You go ahead and tell Mum all about the wonderful apartment you have found for her. Tell her her publishers feels she has another book in her and the manager at the apartments would love her to sample all the food and give her opinion on the taste and presentation. Join your Mum in her world of 'I can still do it all'. There are days when I would love to join her there and after her food tasting join her in a nice cool glass of white wine.

There are far worse places to be than in a good care home with your daughter watching out for you, fighting your corner every step of the way and being there for you to chat to. A daughter who has managed a days work, feels fulfilled, might be a bit tired but ha enough till to give her Mum some quality time.

It will be hard but it is do able. You have so much support from TP members.

If you can manage to wait and see how the full time carer works out try it but make sure you have a contingency plan should it not be the way to go.

love as always,


Jay
 

Big Effort

Account Closed
Jul 8, 2012
1,927
0
Thank you Jay

It could be, it just could be, that I am starting to see how this could work.
The problem with me, and the reason why I am finding hard-core dementia difficult, it that I am not shifting into their world. Even if I delude myself that I am. Actually I am not. I am mentally rigid. Flinching at all evidence of dementia. Obviously there is ample evidence of dementia and I am getting hurt by all the flinching.

I value the truth. And I am clearly playing whist while Mum is playing someother card game. We aren't on the same wavelength anymore. It is clear who has to change her wavelength.

Yep, dinner and a glass of white wine in the restaurant sounds like quite a lot of shared fun. Oh dear, BE, I have left my sense of humour outside the frame. I must be exhausted and brain drained. I KNOW these things. Or knew them. Perhaps I need some anti anxiety anti depressants just to loosen up my thinking.

A penny has dropped. I hope it stays dropped. Mum needs for it to stay dropped as I am forcing her into my reality. Which is a no go area for Dementia sufferers.

Thank you Jay and everyone else. So kindly have you nudged me awake. Night now xx
 

Noorza

Registered User
Jun 8, 2012
6,542
0
I can only tell you why the poem helped me, not why it should help you, sorry BE.

I was under assault, my sister had teamed up with dementia mum, and hid her account, despite not having POA, I jumped into the hole kicking and fighting.

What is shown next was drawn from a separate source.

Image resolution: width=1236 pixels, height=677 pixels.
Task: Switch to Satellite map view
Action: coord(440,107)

I went to a stress management course they showed me the poem and instead of me falling into the hole, I decided to accept it and fight it when it would no longer hurt mum.

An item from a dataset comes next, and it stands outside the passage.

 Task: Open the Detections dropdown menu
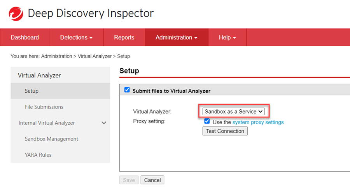pos(76,37)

So I can go to the court of protection, the office of the public guardian, I can make the bank recognise the registered POA but to time it when mum's paranoia, and mental capacity has so diminished that it wont hurt her.

So the next time I walked around the whole that sucked me in but I'm not going to walk away just bide my time, do nothing for now, but to fight that battle when the time is right. Legally I am right, morally I am right, emotionally when dealing with a dementia mum, the legal and moral arguments don't concur with dementia.

As I see it your mum is already in that hole, it can't be helped, it cant be cured, the hole is dementia. We can't change that. But if her going into a home means that you can avoid going into that hole yourself, then that might me what you have to consider. There is your mother's hole where she already is and she can't avoid it but you can avoid yourself falling into your hole. (I struggle with this, this is idealogical not realistic all the time but another crutch as I see it)


That is my reading of the poem but as a complete anorak when it comes to reading poetry I totally accept it has many interpretations.

And no Poem will protect you from the kind of days, weeks, months, years that you have had.